:: Given task ::
Copy each line of the records below without any changes.

:: Data for locating visible targets ::

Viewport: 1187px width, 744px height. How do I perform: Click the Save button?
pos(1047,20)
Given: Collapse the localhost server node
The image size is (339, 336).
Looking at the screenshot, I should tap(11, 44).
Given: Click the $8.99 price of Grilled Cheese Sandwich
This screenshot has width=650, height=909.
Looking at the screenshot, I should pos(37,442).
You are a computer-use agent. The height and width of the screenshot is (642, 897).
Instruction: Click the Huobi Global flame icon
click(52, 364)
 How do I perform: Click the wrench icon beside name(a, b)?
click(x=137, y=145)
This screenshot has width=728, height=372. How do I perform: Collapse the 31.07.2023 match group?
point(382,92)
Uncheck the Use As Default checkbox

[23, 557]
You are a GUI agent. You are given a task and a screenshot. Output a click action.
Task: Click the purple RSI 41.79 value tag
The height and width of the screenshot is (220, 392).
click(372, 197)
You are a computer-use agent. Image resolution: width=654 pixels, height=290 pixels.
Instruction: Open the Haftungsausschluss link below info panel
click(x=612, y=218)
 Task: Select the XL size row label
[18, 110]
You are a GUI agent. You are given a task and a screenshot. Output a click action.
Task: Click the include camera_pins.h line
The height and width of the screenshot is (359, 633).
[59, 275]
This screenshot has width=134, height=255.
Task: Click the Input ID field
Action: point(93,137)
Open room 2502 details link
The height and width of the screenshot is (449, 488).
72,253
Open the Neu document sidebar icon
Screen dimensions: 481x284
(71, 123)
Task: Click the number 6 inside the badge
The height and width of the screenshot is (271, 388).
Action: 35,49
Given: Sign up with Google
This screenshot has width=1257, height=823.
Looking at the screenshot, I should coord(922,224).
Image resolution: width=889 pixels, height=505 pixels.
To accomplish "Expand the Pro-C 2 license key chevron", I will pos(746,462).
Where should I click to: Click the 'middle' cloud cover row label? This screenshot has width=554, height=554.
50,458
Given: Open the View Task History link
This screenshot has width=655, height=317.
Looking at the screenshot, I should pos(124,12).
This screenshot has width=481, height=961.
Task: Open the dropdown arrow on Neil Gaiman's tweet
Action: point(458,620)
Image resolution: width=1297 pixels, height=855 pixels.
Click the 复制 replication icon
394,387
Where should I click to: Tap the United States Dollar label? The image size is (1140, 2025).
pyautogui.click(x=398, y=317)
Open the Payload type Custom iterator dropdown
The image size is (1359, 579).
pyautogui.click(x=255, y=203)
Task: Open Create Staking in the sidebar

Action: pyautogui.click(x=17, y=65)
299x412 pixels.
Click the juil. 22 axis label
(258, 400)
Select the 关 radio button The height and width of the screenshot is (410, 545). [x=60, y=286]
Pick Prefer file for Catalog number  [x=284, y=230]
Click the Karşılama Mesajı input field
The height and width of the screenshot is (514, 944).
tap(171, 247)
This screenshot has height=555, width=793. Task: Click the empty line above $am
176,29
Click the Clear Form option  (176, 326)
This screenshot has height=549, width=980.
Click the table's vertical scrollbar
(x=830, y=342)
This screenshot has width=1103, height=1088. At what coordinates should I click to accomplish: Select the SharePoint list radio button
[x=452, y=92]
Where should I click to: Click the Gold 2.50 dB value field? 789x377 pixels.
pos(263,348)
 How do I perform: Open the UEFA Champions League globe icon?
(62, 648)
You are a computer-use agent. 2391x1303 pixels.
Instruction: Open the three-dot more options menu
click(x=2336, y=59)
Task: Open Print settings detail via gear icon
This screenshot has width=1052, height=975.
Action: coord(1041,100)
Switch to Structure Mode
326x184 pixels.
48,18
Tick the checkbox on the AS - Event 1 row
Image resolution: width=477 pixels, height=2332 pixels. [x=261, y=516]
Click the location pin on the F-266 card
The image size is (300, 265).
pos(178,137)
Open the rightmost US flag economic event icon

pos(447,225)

:: Exercise answer ::
Viewport: 1187px width, 744px height. How do I perform: Click the Save button?
pos(1047,20)
Given: Collapse the localhost server node
The image size is (339, 336).
Looking at the screenshot, I should tap(11, 44).
Given: Click the $8.99 price of Grilled Cheese Sandwich
This screenshot has width=650, height=909.
Looking at the screenshot, I should pos(37,442).
You are a computer-use agent. The height and width of the screenshot is (642, 897).
Instruction: Click the Huobi Global flame icon
click(52, 364)
 How do I perform: Click the wrench icon beside name(a, b)?
click(x=137, y=145)
This screenshot has width=728, height=372. How do I perform: Collapse the 31.07.2023 match group?
point(382,92)
Uncheck the Use As Default checkbox

[23, 557]
You are a GUI agent. You are given a task and a screenshot. Output a click action.
Task: Click the purple RSI 41.79 value tag
The height and width of the screenshot is (220, 392).
click(372, 197)
You are a computer-use agent. Image resolution: width=654 pixels, height=290 pixels.
Instruction: Open the Haftungsausschluss link below info panel
click(x=612, y=218)
 Task: Select the XL size row label
[18, 110]
You are a GUI agent. You are given a task and a screenshot. Output a click action.
Task: Click the include camera_pins.h line
The height and width of the screenshot is (359, 633).
[59, 275]
This screenshot has width=134, height=255.
Task: Click the Input ID field
Action: point(93,137)
Open room 2502 details link
The height and width of the screenshot is (449, 488).
72,253
Open the Neu document sidebar icon
Screen dimensions: 481x284
(71, 123)
Task: Click the number 6 inside the badge
The height and width of the screenshot is (271, 388).
Action: 35,49
Given: Sign up with Google
This screenshot has width=1257, height=823.
Looking at the screenshot, I should coord(922,224).
Image resolution: width=889 pixels, height=505 pixels.
To accomplish "Expand the Pro-C 2 license key chevron", I will pos(746,462).
Where should I click to: Click the 'middle' cloud cover row label? This screenshot has width=554, height=554.
50,458
Given: Open the View Task History link
This screenshot has width=655, height=317.
Looking at the screenshot, I should pos(124,12).
This screenshot has width=481, height=961.
Task: Open the dropdown arrow on Neil Gaiman's tweet
Action: point(458,620)
Image resolution: width=1297 pixels, height=855 pixels.
Click the 复制 replication icon
394,387
Where should I click to: Tap the United States Dollar label? The image size is (1140, 2025).
pyautogui.click(x=398, y=317)
Open the Payload type Custom iterator dropdown
The image size is (1359, 579).
pyautogui.click(x=255, y=203)
Task: Open Create Staking in the sidebar

Action: pyautogui.click(x=17, y=65)
299x412 pixels.
Click the juil. 22 axis label
(258, 400)
Select the 关 radio button The height and width of the screenshot is (410, 545). [x=60, y=286]
Pick Prefer file for Catalog number  [x=284, y=230]
Click the Karşılama Mesajı input field
The height and width of the screenshot is (514, 944).
tap(171, 247)
This screenshot has height=555, width=793. Task: Click the empty line above $am
176,29
Click the Clear Form option  (176, 326)
This screenshot has height=549, width=980.
Click the table's vertical scrollbar
(x=830, y=342)
This screenshot has width=1103, height=1088. At what coordinates should I click to accomplish: Select the SharePoint list radio button
[x=452, y=92]
Where should I click to: Click the Gold 2.50 dB value field? 789x377 pixels.
pos(263,348)
 How do I perform: Open the UEFA Champions League globe icon?
(62, 648)
You are a computer-use agent. 2391x1303 pixels.
Instruction: Open the three-dot more options menu
click(x=2336, y=59)
Task: Open Print settings detail via gear icon
This screenshot has width=1052, height=975.
Action: coord(1041,100)
Switch to Structure Mode
326x184 pixels.
48,18
Tick the checkbox on the AS - Event 1 row
Image resolution: width=477 pixels, height=2332 pixels. [x=261, y=516]
Click the location pin on the F-266 card
The image size is (300, 265).
pos(178,137)
Open the rightmost US flag economic event icon

pos(447,225)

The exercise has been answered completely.